開発ツールとしては、子会社のシェアードシステムが、ハンディターミナルや業務用スマートフォン、タブレットを利用するシステムに最適化されたミドルウェアパッケージソフト「HaiSurf(ハイサーフ)」シリーズ、Andoroid端末に特化して処理速度とデータ量の大幅削減を実現した「Rundlax(ランドラクス)」を開発し、その販売、保守・サポートを行っている。シェアードシステムは、物流・流通業向けシステムの受託開発によって業界の有力企業を中心とした顧客基盤を持つ。「HaiSurf」「Rundlax」は、ハンディターミナルが多用される倉庫業務で数多く利用され、通販、日用雑貨、自動車、医薬品を中心に国内外の導入企業は1,000社以上となる。業界トップクラスの導入実績を誇り、国内だけでなくベトナム、タイ、シンガポールをはじめとする東南アジアに加え、北米、ドイツ、オーストラリアといった世界各国にも展開している。

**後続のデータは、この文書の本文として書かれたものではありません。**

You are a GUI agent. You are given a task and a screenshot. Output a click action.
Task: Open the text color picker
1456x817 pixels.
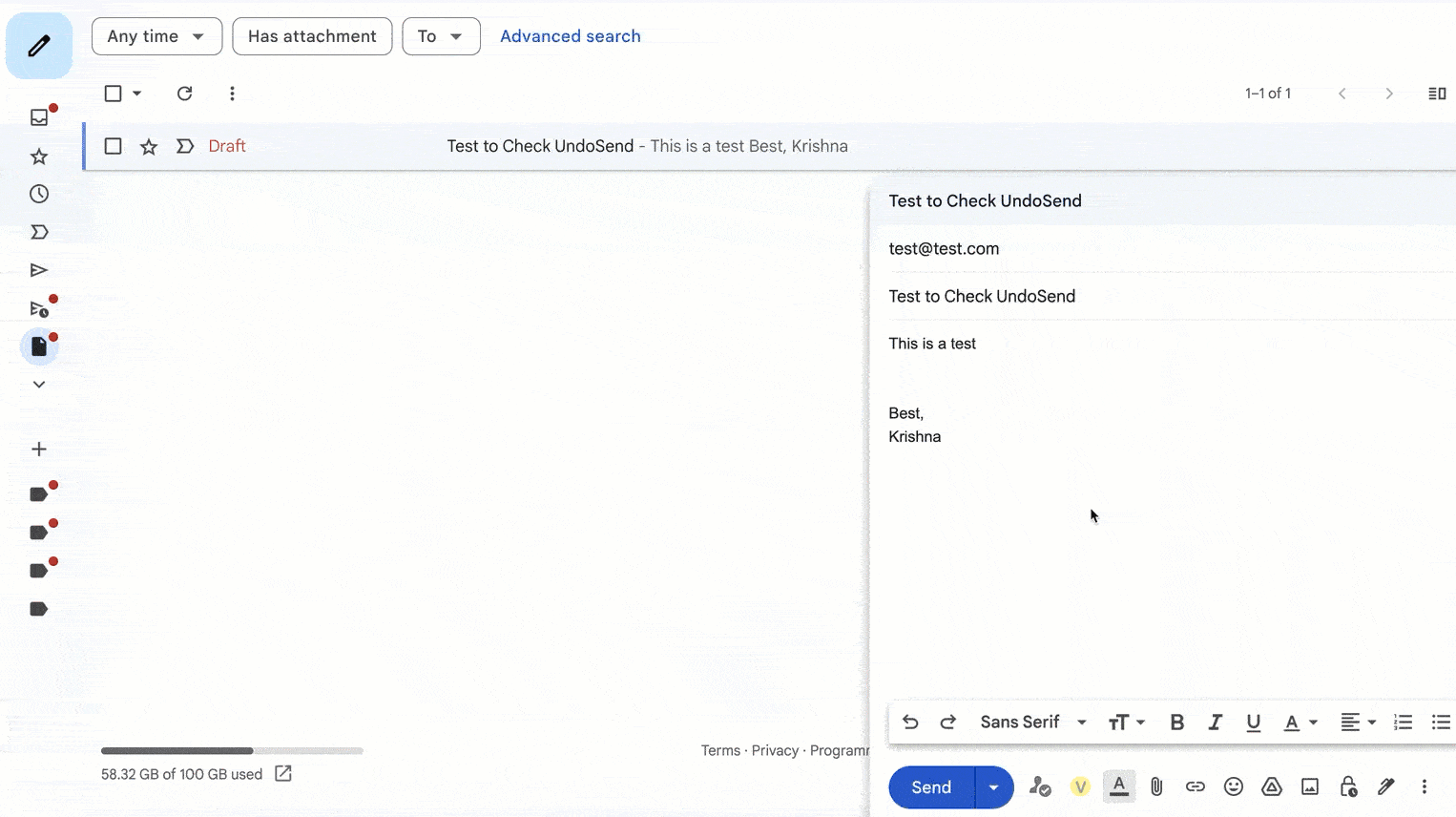[1300, 723]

新たに資本業務提携したマルティスープは、地図・位置情報プラットフォーム構築や多岐にわたる位置測位技術、取得した位置情報と業務情報のデータ分析に強みを持ち、位置情報を起点とする現場情報の集約・分析ツール「iField」を提供している。同社では、「iField」の販売を通じて企業との接点を増やし事業領域を拡大するとともに、同社グループの物流・流通等のシステムとのシナジー発現を狙う。
また、同社は社長直轄のDX推進室を設置し、新規事業のシーズ探索とそのための先進IT技術(AIやデータサイエンス等)の開発を進めている。その第1弾として、東京大学と「ヘルスケア分野における疾病予防プログラムの共同研究」を2023年3月にスタートさせた。同社では、従来から富士通の病院向けパッケージソフト(電子カルテ、医療会計等)導入を支援してきた。さらに、アウトソーシング事業では国保連合会や医師会と取引があり、ヘルスケアの知識・ノウハウを有するITエンジニアや医療機関・健康関連団体とのネットワークを有効活用できる素地があった。そこで、成長著しいヘルスケア分野(特に健康・保健領域)における事業創出に挑戦している。今回、AIや統計を駆使しながらヘルスケア分野における疾病予防の共同研究を3年間進めるが、研究成果に目途がつけば、健康保険組合等への提案の機会が得られる。医療保険財政が逼迫するなか、国民の健康という社会課題解決に貢献する観点から見ると、同社にとって最適なテーマと言える。